- WHAT YOU ARE ASKED TO DO -
Set down again, exactly and only, the lines from the one that contains "The width and" through the last line of the records below, both included, but not the pictures.

- GIVEN INFORMATION -

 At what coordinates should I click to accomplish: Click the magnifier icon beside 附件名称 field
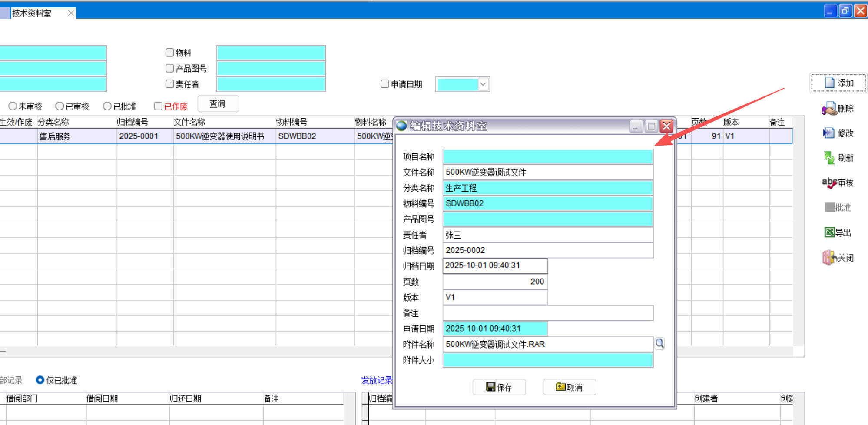click(x=659, y=344)
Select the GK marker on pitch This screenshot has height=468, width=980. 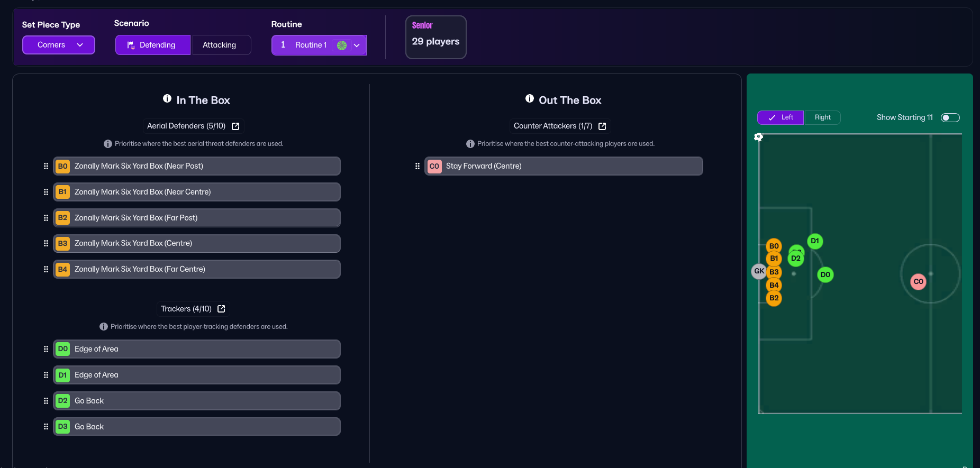pos(759,271)
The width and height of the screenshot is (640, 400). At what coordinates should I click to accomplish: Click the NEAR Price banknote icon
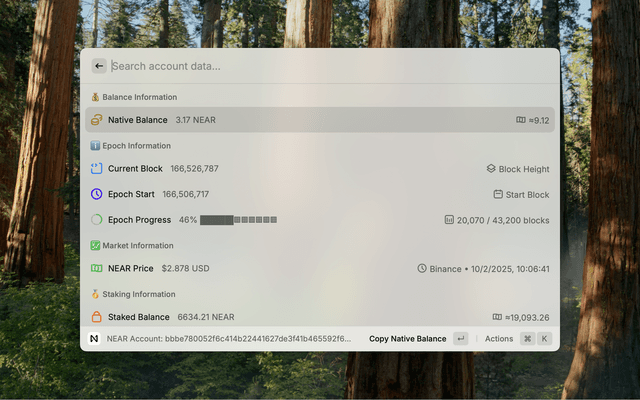tap(97, 268)
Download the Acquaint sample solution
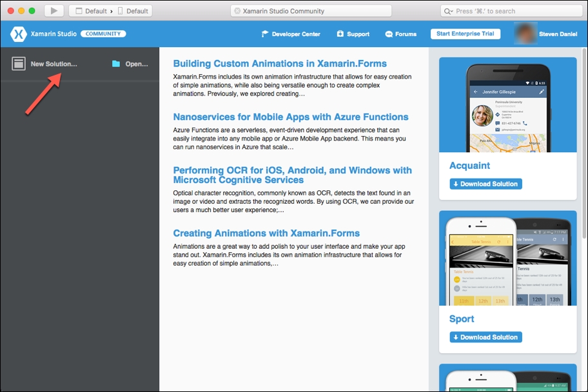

- WRITTEN ANSWER -
The width and height of the screenshot is (640, 400). At what coordinates should I click to accomplish: Click the NEAR Price banknote icon
tap(97, 268)
Download the Acquaint sample solution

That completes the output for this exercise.